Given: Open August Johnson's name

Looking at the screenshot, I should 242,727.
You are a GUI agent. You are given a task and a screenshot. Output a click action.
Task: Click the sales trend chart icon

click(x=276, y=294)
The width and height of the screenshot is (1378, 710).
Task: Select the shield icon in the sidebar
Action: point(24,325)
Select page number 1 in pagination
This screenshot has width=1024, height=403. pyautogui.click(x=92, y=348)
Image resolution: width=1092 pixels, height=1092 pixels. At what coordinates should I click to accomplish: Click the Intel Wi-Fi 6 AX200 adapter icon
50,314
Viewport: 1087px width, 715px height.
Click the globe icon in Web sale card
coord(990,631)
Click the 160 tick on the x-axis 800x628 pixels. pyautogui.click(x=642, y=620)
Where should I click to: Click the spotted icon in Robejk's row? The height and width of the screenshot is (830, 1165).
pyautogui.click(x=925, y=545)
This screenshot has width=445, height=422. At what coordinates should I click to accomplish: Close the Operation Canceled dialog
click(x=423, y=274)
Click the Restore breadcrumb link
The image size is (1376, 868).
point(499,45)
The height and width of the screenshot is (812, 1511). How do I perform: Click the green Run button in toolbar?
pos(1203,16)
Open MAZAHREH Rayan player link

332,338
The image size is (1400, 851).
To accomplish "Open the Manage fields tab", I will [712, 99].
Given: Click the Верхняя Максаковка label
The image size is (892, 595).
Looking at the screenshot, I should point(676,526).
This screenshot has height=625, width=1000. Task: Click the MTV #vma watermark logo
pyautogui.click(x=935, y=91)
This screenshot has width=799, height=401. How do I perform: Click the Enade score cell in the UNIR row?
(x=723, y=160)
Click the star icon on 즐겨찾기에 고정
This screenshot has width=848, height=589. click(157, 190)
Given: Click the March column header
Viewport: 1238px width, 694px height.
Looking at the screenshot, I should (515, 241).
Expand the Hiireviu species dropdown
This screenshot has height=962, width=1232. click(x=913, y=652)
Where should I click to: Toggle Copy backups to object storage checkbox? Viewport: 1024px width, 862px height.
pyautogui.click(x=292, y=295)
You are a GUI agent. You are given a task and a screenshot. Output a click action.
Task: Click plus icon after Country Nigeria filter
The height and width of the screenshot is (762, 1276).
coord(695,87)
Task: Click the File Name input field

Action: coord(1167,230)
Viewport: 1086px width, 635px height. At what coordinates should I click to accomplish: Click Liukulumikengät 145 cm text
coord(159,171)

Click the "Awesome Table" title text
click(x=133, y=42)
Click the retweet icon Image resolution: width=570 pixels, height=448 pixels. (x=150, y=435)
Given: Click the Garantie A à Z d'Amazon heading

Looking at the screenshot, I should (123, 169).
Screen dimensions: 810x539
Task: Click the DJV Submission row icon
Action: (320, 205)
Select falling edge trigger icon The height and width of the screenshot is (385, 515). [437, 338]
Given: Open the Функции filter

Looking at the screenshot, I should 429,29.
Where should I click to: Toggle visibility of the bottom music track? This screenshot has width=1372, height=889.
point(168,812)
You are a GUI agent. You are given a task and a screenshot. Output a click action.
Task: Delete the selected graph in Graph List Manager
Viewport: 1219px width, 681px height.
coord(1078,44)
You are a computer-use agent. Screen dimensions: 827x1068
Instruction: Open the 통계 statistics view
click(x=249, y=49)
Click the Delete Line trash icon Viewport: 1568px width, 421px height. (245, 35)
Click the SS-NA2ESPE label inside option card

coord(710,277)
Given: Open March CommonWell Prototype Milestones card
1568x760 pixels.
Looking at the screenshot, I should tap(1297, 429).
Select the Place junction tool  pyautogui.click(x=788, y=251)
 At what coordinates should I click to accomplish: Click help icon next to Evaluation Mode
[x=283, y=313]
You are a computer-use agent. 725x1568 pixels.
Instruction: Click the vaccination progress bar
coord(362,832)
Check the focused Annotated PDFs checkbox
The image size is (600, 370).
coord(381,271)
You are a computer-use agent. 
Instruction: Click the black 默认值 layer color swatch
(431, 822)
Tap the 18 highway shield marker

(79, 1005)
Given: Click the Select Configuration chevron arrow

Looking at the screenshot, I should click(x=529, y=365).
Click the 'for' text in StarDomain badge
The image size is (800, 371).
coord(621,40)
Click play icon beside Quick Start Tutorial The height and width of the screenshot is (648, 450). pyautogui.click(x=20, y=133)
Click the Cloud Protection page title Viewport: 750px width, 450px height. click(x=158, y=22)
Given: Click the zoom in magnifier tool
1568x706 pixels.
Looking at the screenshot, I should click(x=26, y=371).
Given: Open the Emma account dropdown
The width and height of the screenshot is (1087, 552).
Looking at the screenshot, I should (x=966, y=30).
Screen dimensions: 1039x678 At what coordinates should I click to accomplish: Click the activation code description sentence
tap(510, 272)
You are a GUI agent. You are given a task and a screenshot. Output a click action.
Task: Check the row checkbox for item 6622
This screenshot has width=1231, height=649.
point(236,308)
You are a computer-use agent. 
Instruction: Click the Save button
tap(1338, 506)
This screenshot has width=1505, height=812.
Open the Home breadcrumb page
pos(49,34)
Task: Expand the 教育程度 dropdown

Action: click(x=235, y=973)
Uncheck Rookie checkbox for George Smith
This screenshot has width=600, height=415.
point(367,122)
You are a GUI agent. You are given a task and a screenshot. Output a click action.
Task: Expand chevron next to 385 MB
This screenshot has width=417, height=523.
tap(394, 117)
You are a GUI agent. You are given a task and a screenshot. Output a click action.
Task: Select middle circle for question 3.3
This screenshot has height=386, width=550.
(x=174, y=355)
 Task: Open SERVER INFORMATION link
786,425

+ + + + + + +

Exercise
Among the lines of the material above, find those with the word "March". Copy each one.

Exercise response
Given: Click the March column header
Given: Open March CommonWell Prototype Milestones card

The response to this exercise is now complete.